[Records drawn from a dataset]
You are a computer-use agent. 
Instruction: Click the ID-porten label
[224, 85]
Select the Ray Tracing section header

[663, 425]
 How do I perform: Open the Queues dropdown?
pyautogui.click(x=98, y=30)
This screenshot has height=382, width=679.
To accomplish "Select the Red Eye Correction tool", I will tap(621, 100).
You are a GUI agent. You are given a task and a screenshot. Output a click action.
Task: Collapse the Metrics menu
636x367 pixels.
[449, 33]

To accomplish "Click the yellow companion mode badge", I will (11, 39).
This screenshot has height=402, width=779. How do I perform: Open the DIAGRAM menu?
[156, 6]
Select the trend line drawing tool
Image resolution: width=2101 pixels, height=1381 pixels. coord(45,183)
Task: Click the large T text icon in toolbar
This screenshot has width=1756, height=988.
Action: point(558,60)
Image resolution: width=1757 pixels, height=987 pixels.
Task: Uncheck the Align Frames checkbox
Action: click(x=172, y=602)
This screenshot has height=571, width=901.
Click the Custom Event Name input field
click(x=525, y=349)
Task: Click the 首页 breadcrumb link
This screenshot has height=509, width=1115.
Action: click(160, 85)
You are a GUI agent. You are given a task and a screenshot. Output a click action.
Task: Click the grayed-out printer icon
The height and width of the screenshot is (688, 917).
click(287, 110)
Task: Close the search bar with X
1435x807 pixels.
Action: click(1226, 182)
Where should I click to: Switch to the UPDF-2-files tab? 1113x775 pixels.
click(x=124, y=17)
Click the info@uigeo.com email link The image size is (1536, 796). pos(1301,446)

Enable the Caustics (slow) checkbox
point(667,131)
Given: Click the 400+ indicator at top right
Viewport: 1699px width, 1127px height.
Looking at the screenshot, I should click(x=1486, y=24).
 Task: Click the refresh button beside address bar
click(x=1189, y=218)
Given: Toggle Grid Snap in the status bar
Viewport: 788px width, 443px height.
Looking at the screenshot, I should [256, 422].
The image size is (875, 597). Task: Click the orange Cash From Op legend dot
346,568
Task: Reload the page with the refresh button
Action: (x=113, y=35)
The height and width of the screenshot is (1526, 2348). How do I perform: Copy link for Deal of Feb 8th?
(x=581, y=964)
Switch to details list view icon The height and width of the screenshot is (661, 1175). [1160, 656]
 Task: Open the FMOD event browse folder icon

_Exercise requirements_: The records above are to be restated word for word, in full.

_Task output_:
You are a computer-use agent. 
Instruction: Click the ID-porten label
[224, 85]
Select the Ray Tracing section header

[663, 425]
 How do I perform: Open the Queues dropdown?
pyautogui.click(x=98, y=30)
This screenshot has height=382, width=679.
To accomplish "Select the Red Eye Correction tool", I will tap(621, 100).
You are a GUI agent. You are given a task and a screenshot. Output a click action.
Task: Collapse the Metrics menu
636x367 pixels.
[449, 33]

To accomplish "Click the yellow companion mode badge", I will (11, 39).
This screenshot has height=402, width=779. How do I perform: Open the DIAGRAM menu?
[156, 6]
Select the trend line drawing tool
Image resolution: width=2101 pixels, height=1381 pixels. coord(45,183)
Task: Click the large T text icon in toolbar
This screenshot has width=1756, height=988.
Action: point(558,60)
Image resolution: width=1757 pixels, height=987 pixels.
Task: Uncheck the Align Frames checkbox
Action: click(x=172, y=602)
This screenshot has height=571, width=901.
Click the Custom Event Name input field
click(x=525, y=349)
Task: Click the 首页 breadcrumb link
This screenshot has height=509, width=1115.
Action: click(160, 85)
You are a GUI agent. You are given a task and a screenshot. Output a click action.
Task: Click the grayed-out printer icon
The height and width of the screenshot is (688, 917).
click(287, 110)
Task: Close the search bar with X
1435x807 pixels.
Action: click(1226, 182)
Where should I click to: Switch to the UPDF-2-files tab? 1113x775 pixels.
click(x=124, y=17)
Click the info@uigeo.com email link The image size is (1536, 796). pos(1301,446)

Enable the Caustics (slow) checkbox
point(667,131)
Given: Click the 400+ indicator at top right
Viewport: 1699px width, 1127px height.
Looking at the screenshot, I should click(x=1486, y=24).
 Task: Click the refresh button beside address bar
click(x=1189, y=218)
Given: Toggle Grid Snap in the status bar
Viewport: 788px width, 443px height.
Looking at the screenshot, I should [256, 422].
The image size is (875, 597). Task: Click the orange Cash From Op legend dot
346,568
Task: Reload the page with the refresh button
Action: (x=113, y=35)
The height and width of the screenshot is (1526, 2348). How do I perform: Copy link for Deal of Feb 8th?
(x=581, y=964)
Switch to details list view icon The height and width of the screenshot is (661, 1175). [1160, 656]
 Task: Open the FMOD event browse folder icon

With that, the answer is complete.